News Non-Life24 Jun 2026

New insurance tool aims to protect vulnerable communities from the financial fallout of climate change

| 24 Jun 2026

The Cambridge Institute for Sustainability Leadership (CISL) has launched the ClimateWise Insurability Matrix, a first of its kind early warning and engagement tool to help insurers better assess and communicate the insurability of locations and projects to financiers, corporates and policymakers.

Natural disasters caused $318bn in losses in 2024, 25% above the ten-year average, with over half of those losses uninsured. The “ClimateWise Insurability Matrix: A shared language for ecosystem-wide action,” report is a tool that enables stakeholders to propose the precise levers needed to halt declining coverage, supporting coordinated action across the industry to help protect vulnerable communities from a widening insurance gap.   

A crisis that affects everyone

As extreme weather events intensify, insurability is emerging as one of the most important resilience signals. When insurance coverage is restricted, becomes unaffordable, or withdraws entirely, it creates an economic domino effect. Lenders cannot issue mortgages or loans against uninsured collateral, property values and tax bases decline, investment flees, and municipal finances come under strain. Disaster recovery becomes slower, costlier, and reliant on ad hoc government aid, driving financial inequality. The Insurability Matrix is designed to diagnose these bottlenecks and help (re)insurers to communicate them before the market retreats. 

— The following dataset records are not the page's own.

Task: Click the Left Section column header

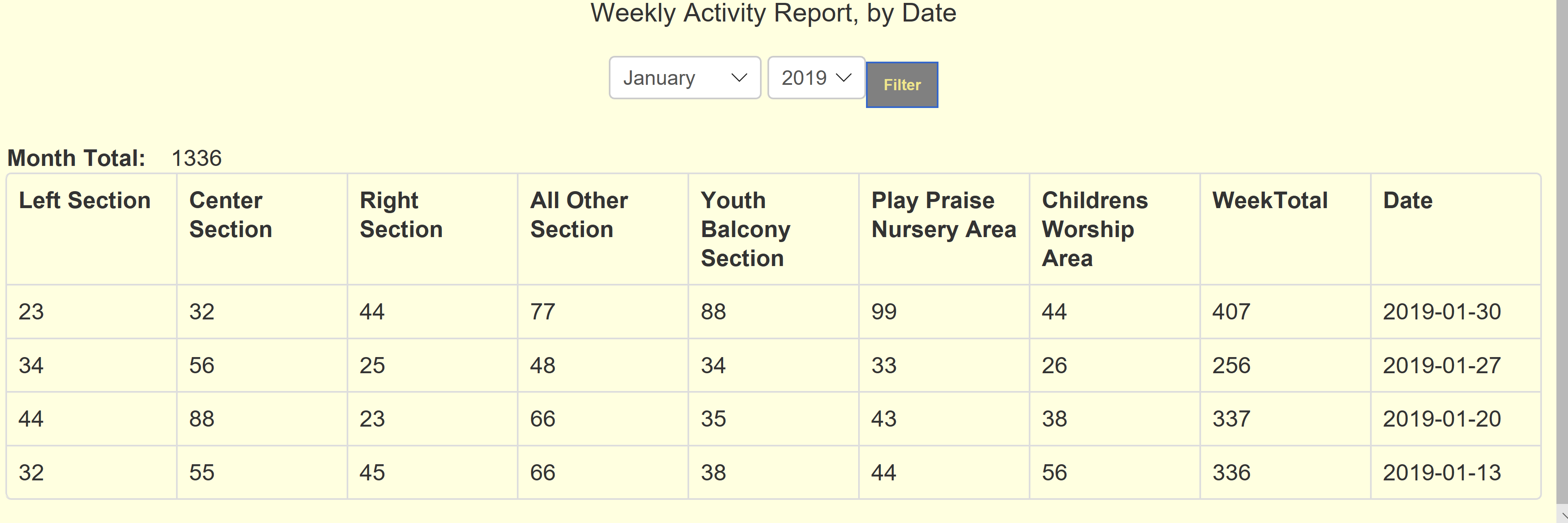Action: [84, 201]
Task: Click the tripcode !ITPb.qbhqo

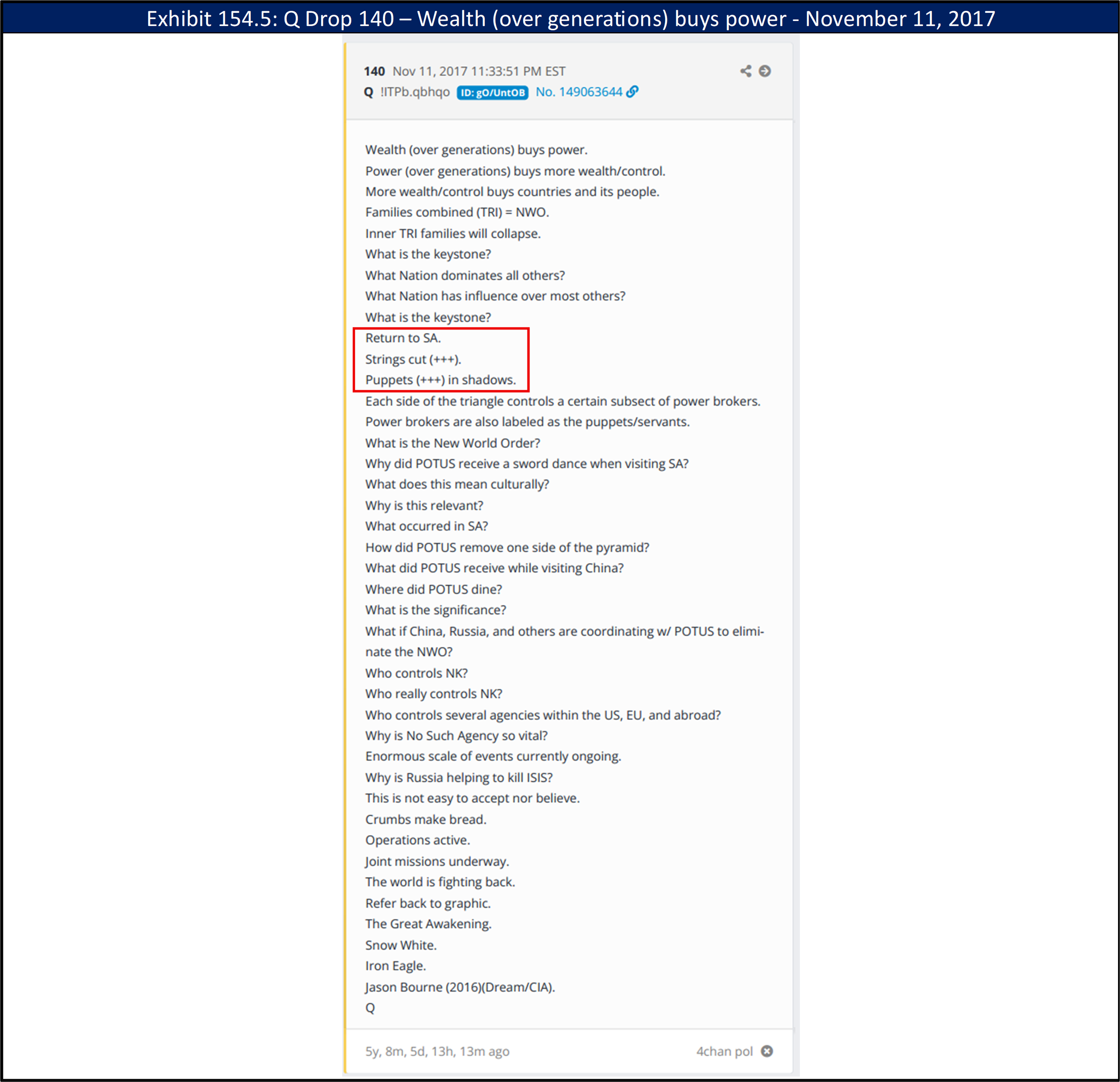Action: click(415, 92)

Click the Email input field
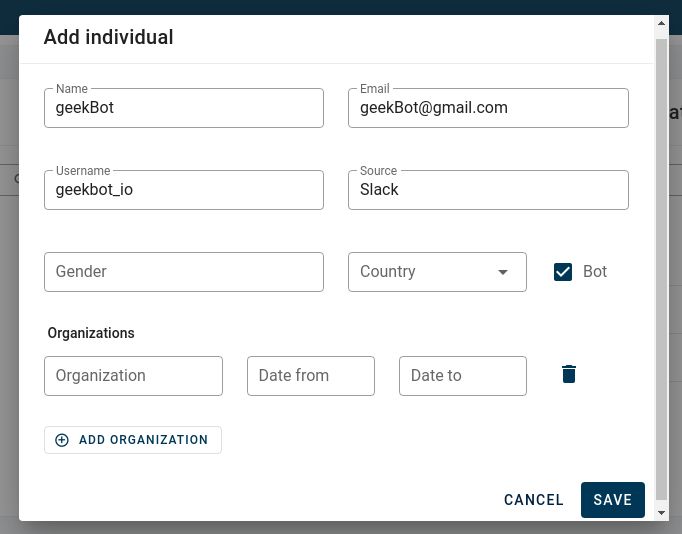pyautogui.click(x=488, y=108)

Future insurability challenges are not an inevitable outcome of climate change, but a function of policy and investment choices made today. An ecosystem-wide approach is needed to ensure that vulnerable places are not left in the lurch following severe flooding, wildfires, or extreme weather.

The Matrix serves as the practical catalyst for this collaboration at the outset of the project rather than when it is already too late. By providing a common language across seven components which drive insurability, the Matrix allows businesses, governments, and communities to work together to proactively invest in resilience, reduce risk, maintain affordable insurance, and reinforce the conditions for further adaptation, ultimately driving a resilience dividend.

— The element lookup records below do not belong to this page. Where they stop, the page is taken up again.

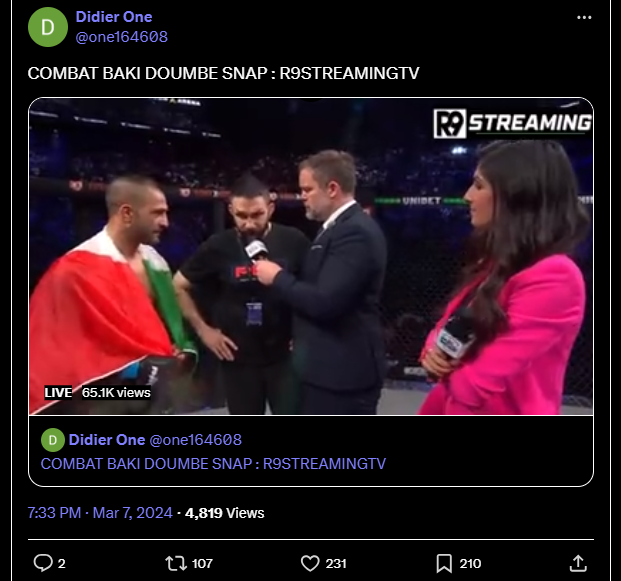
Task: Click the small D avatar in quoted post
Action: (x=53, y=440)
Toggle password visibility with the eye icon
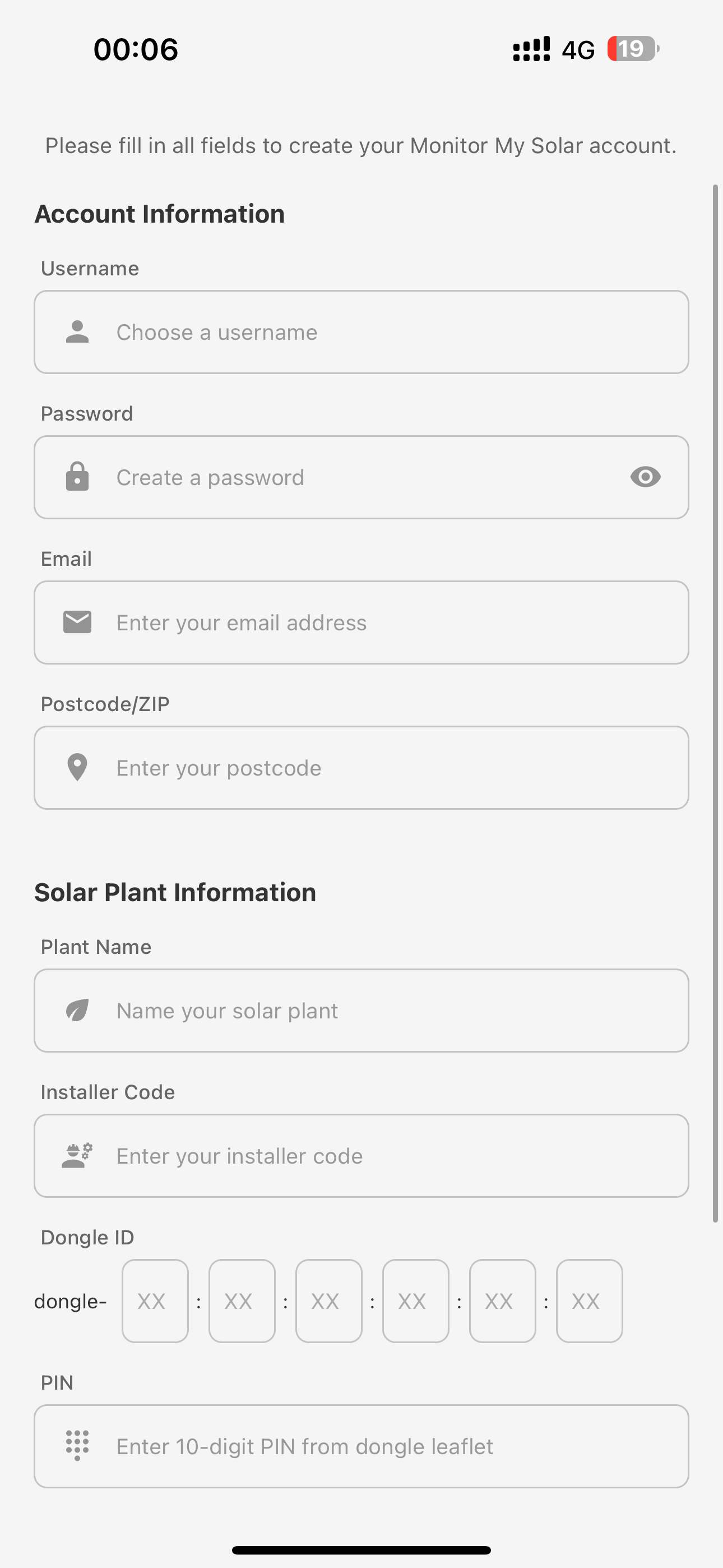The height and width of the screenshot is (1568, 723). 645,477
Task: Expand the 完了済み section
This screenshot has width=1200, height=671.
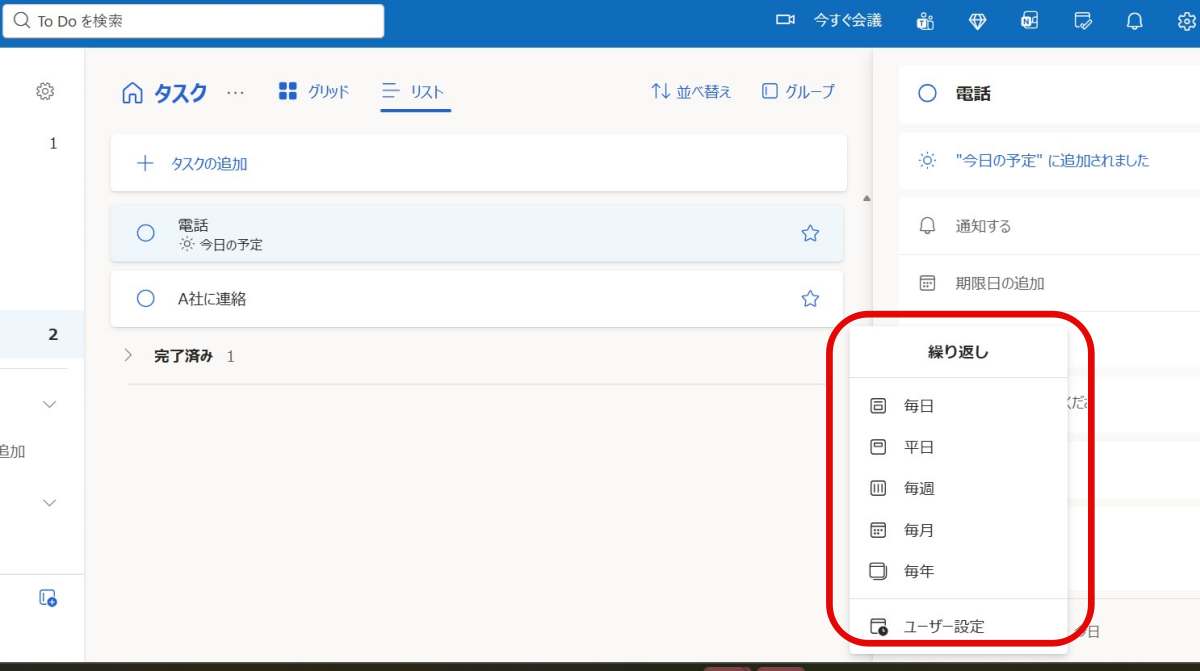Action: (x=128, y=355)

The Insurability Matrix is designed as a structured diagnostic and engagement tool, rather than an underwriting engine or actuarial pricing model. It evaluates insurability across seven critical components: Data and Modelling, Physical Resilience, Policy Alignment, Market Capital and Capacity, Stakeholder Awareness and Financial Literacy, Accessibility and Affordability, and Recovery Ecosystem.

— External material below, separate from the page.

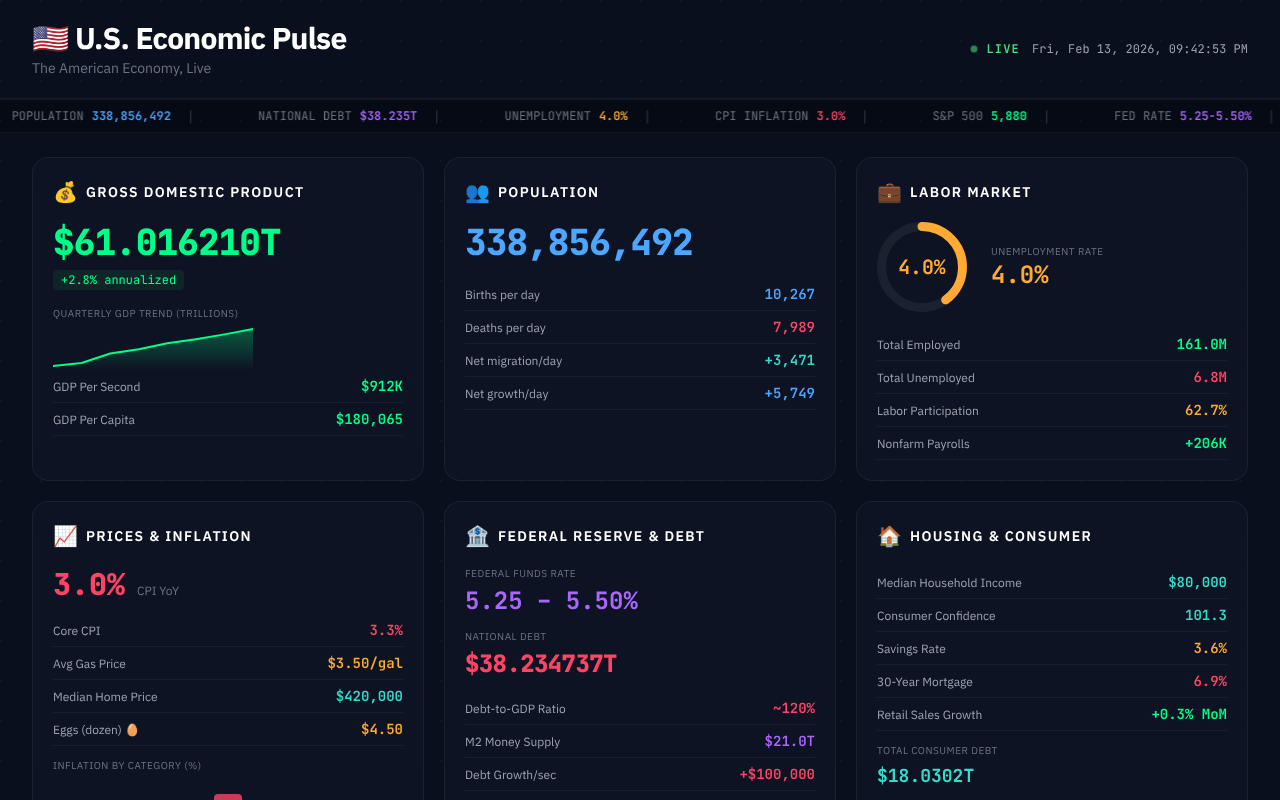Click the pink inflation category bar
Viewport: 1280px width, 800px height.
228,795
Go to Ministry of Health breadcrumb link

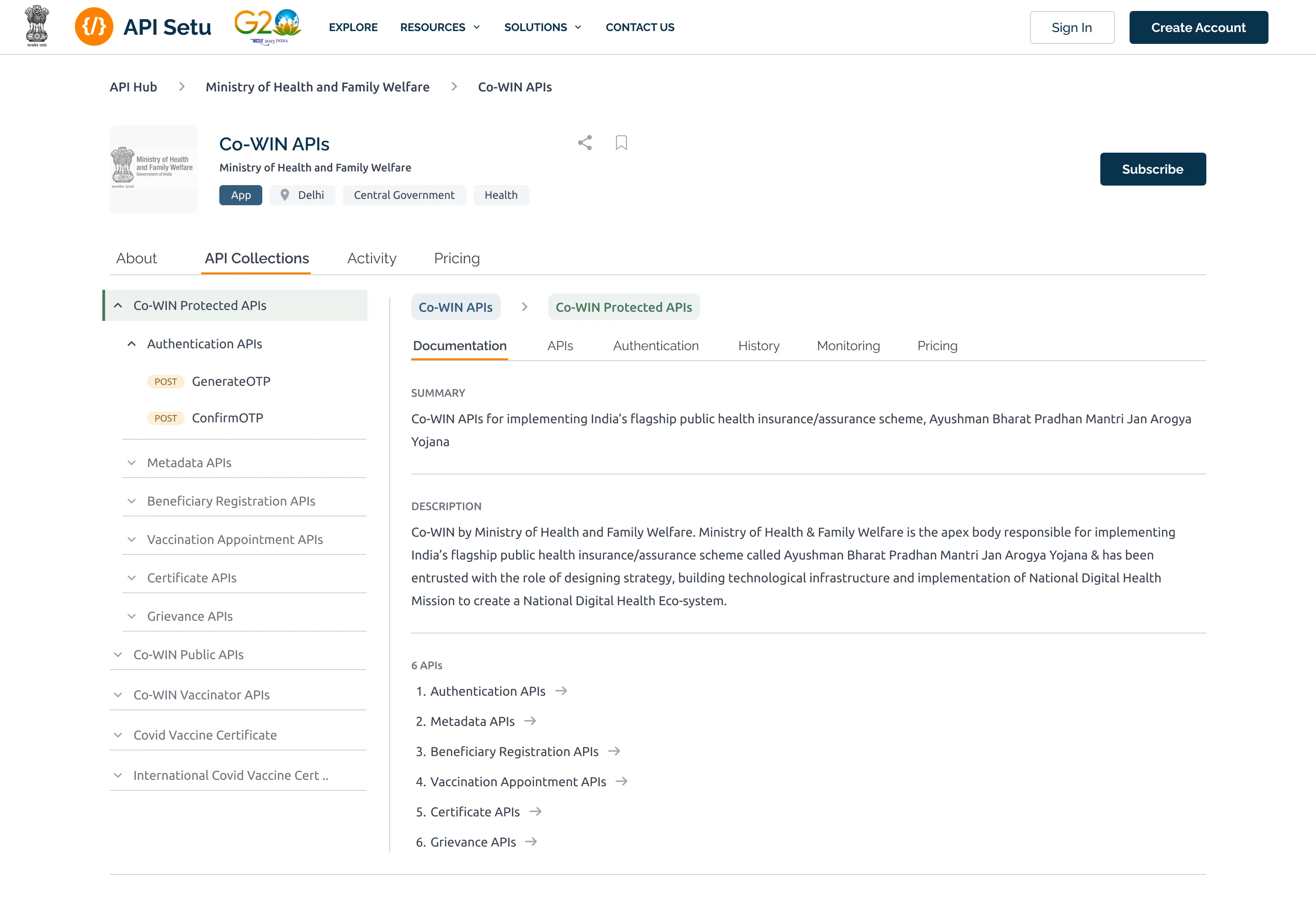(318, 86)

It evaluates insurability by assigning each of its seven core components a traffic-light status: Red (materially undermining insurability), Amber (under pressure), or Green (adequate to support insurability). Crucially, these ratings are accompanied by a forward-looking trend signal - indicating whether the risk is improving, stable, or declining - and specific "Pathways to Green" that map out the targeted interventions and key stakeholders required to restore or maintain coverage. 

CISL Director of the Centre for Sustainable Finance Dr Nina Seega said that in 2024, more than half of the world's natural disaster losses went uninsured, and so it cannot be just an insurance problem, but is a financial stability problem, a development problem, and ultimately a climate resilience problem.

“The Insurability Matrix is our contribution to solving it: a structured diagnostic tool that assesses the conditions driving insurability across seven components, from physical resilience and policy alignment to market capital and affordability, giving insurers, financiers and policymakers a shared language to identify where coverage is under pressure and what targeted action is needed to maintain it. Crucially, the Matrix connects directly to the recent work of our Banking Environment Initiative on 'Resilience-Adjusted Credit Risk', allowing lenders to systematically integrate these insurability and adaptation conditions into their own credit risk assessments.”